The public prosecutors also began proceedings in the Maputo branch of the Administrative Tribunal to hold the INSS managers responsible for the return of the money unduly paid to CR Aviation.

This case might have gone unnoticed had it not been for some investigative journalism in early 2016. Those reports said that the INSS intended to invest US$7 million in CR Aviation. Journalists discovered that the deal had not been completed, but, by the time it was made public, 84 million meticais of INSS funds had been invested in CR Aviation.

The INSS is not allowed to invest in companies unless their shares can be traded on the Mozambique Stock Exchange (BVM), which was never the case with CR Aviation.

Belatedly Mazoio, in March 2016, demanded the money back. But this did not satisfy the prosecutors.

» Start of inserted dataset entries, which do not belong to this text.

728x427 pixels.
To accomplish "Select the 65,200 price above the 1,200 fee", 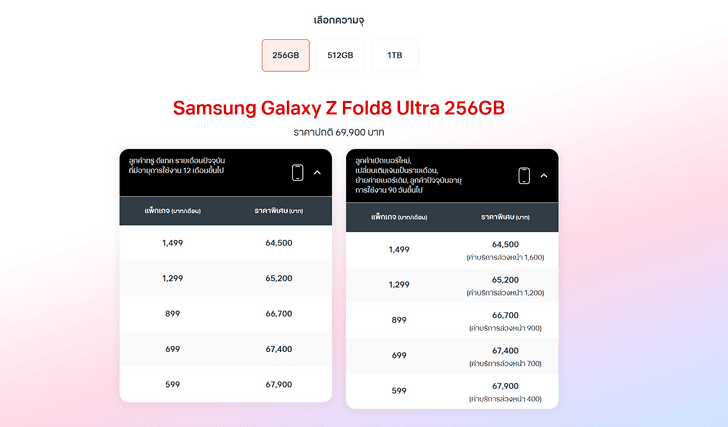I will click(x=506, y=280).
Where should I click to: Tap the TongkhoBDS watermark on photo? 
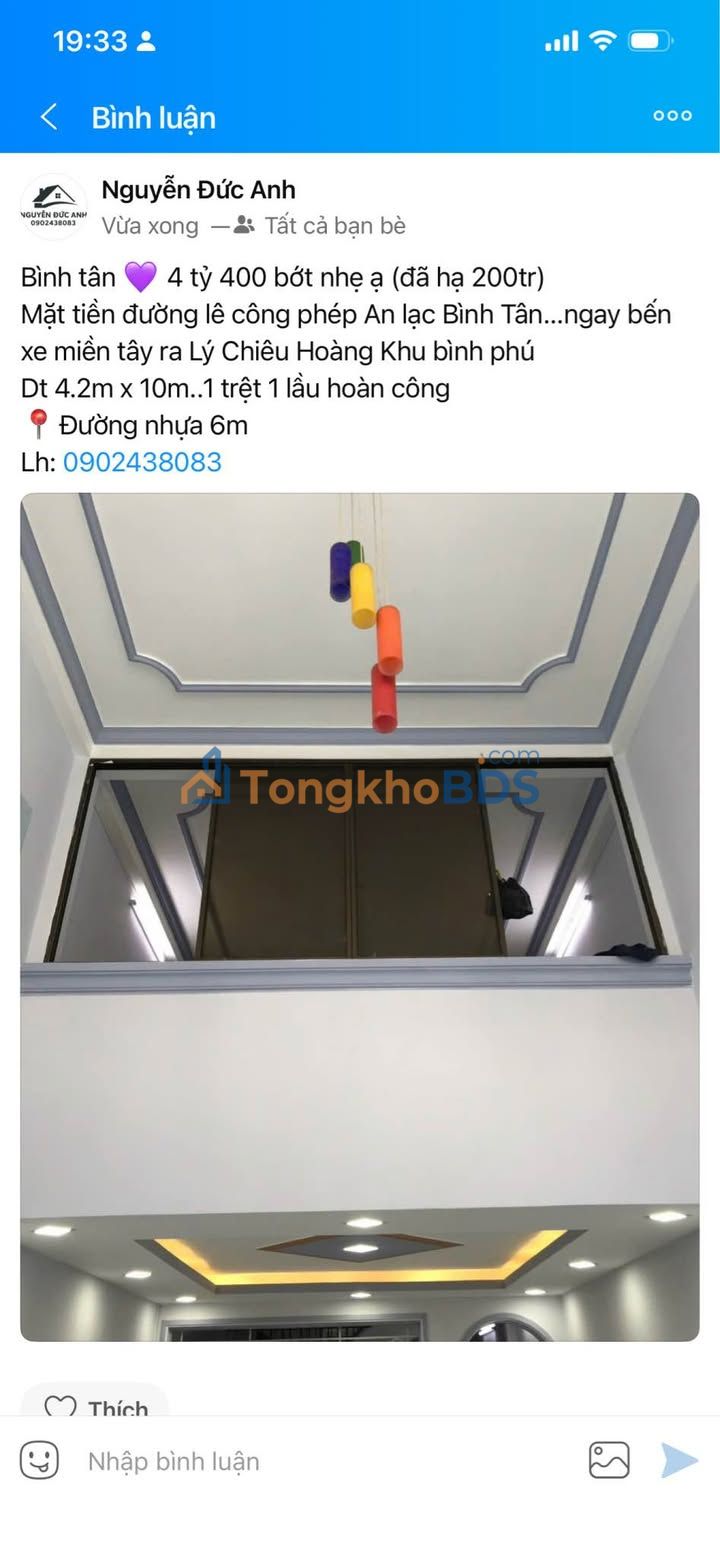pos(360,783)
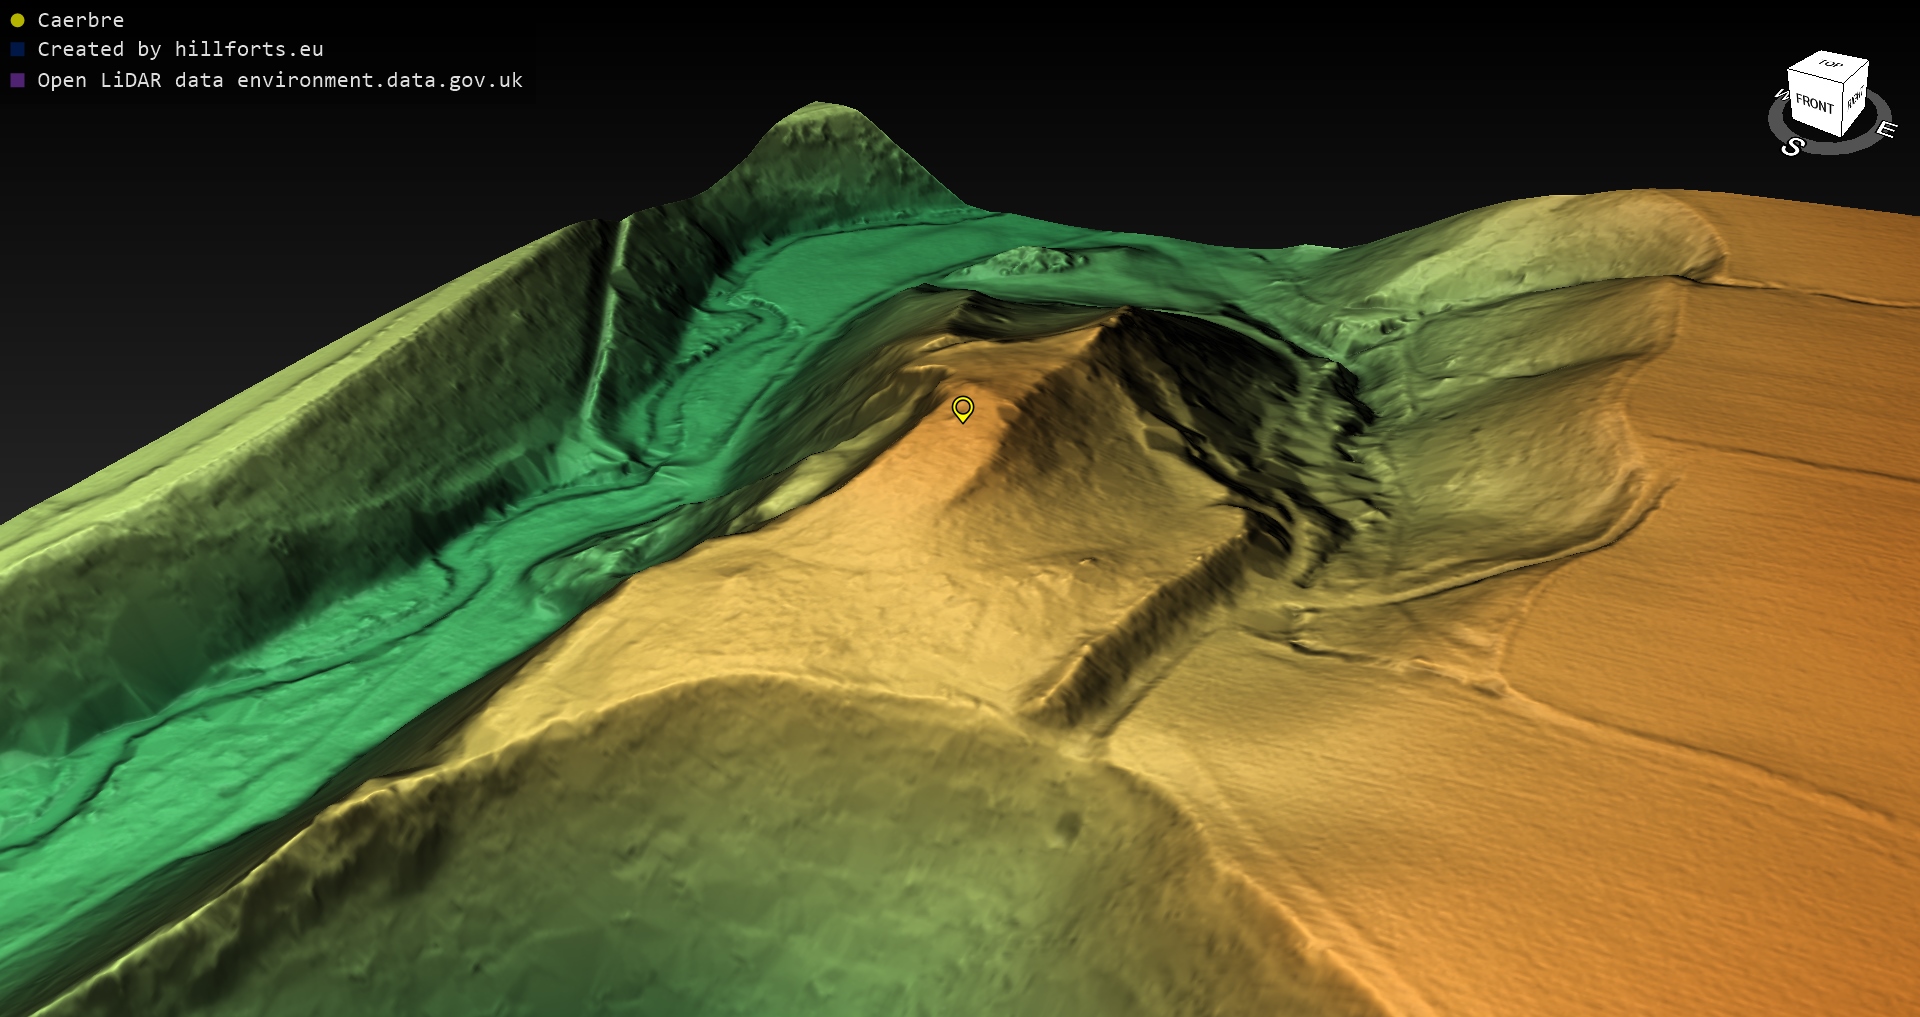Click the dark blue legend square

[x=17, y=49]

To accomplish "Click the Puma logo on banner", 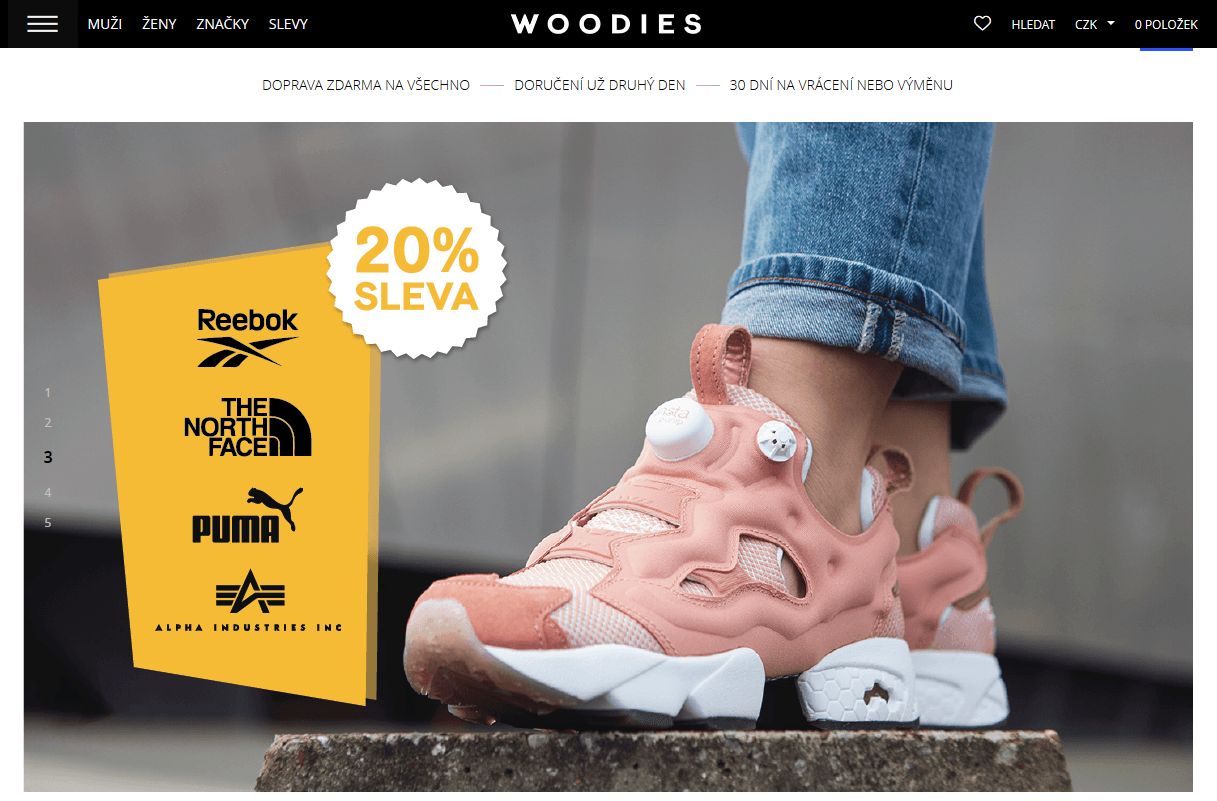I will point(247,515).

Mazoio, the first of the accused to be questioned, tried to shift responsibility to Machaieie. He said he was only aware of the memorandum of understanding through Machaieie, who told him that everything was legal and the only thing he had to do was sign the document.

Mazoio said he had not been informed of what the next steps in the deal would be, and that his role as INSS chairperson was merely administrative.

Asked about the legality of the memorandum, Mazoio recognised that the law does not allow the INSS to have agreements with private companies that are not quoted on the stock exchange. Nonetheless, at the time the priority was to ensure the deal with CR aviation went ahead - and so 84 million meticais was advanced to allow the company to buy planes.

He claimed it was the INSS general management, under Machaieie, which had undertaken the viability study, and the job of the Board of Directors was only to approve the investment.

Mazoio blamed the Mozambican press for aborting the project. After the investment had been approved information leaked to the media which created an "unfavourable environment" for continuing the project. At that point, the INSS demanded the return of the 84 million metical advance, but to date CR Aviation has not returned the money.

When the court questioned Machaieie he flatly denied Mazoio's claim that he knew next to nothing about the deal.

He claimed that research by consultants hired by the INSS had concluded that it was not safe for the INSS to continue investing its money in banks. They recommended it should diversify its investment portfolio, and that in particular it should invest in civil aviation companies.

CR Aviation was selected as a recipient of INSS funds, and Labour Minister Helena Taipo herself told Mazoio to negotiate the memorandum of understanding with the company.

Those negotiations, Machaieie said, led to the plan to invest in CR Aviation which was then approved, first by the INSS Board of Directors, and then by Taipo. After the agreement was signed, Mazoio was kept informed of all subsequent steps, he insisted.

Machaieie also claimed it was normal practice for the INSS to buy shares in companies that were not quoted on the stock exchange.

When Miguel Angelo Ribeiro was called to testify, he told the court that the deal with the INSS had been the idea of the minority shareholder in CR Aviation, Rogerio Manuel, who owned 49 per cent of the company. Manuel was also the former chairperson of the Confederation of Mozambican Business Associations (CTA), the main organisation of the country's employers.

Ribeiro said Manuel had told him that the INSS was interested in buying shares in CR Aviation. He then agreed to sign the memorandum: Ribeiro said he only did so after taking legal advice.

But Ribeiro said that, after he had received the 84 million meticais from the INSS and had purchased the aircraft, he had disagreements with Manuel, and sold him his shares in the company in 2015. Ribeiro told the court he had been the victim of "an act of bad faith" by Manuel.

Manuel cannot answer this charge, since he died in a helicopter accident in December 2018.

The trial will continue next Tuesday.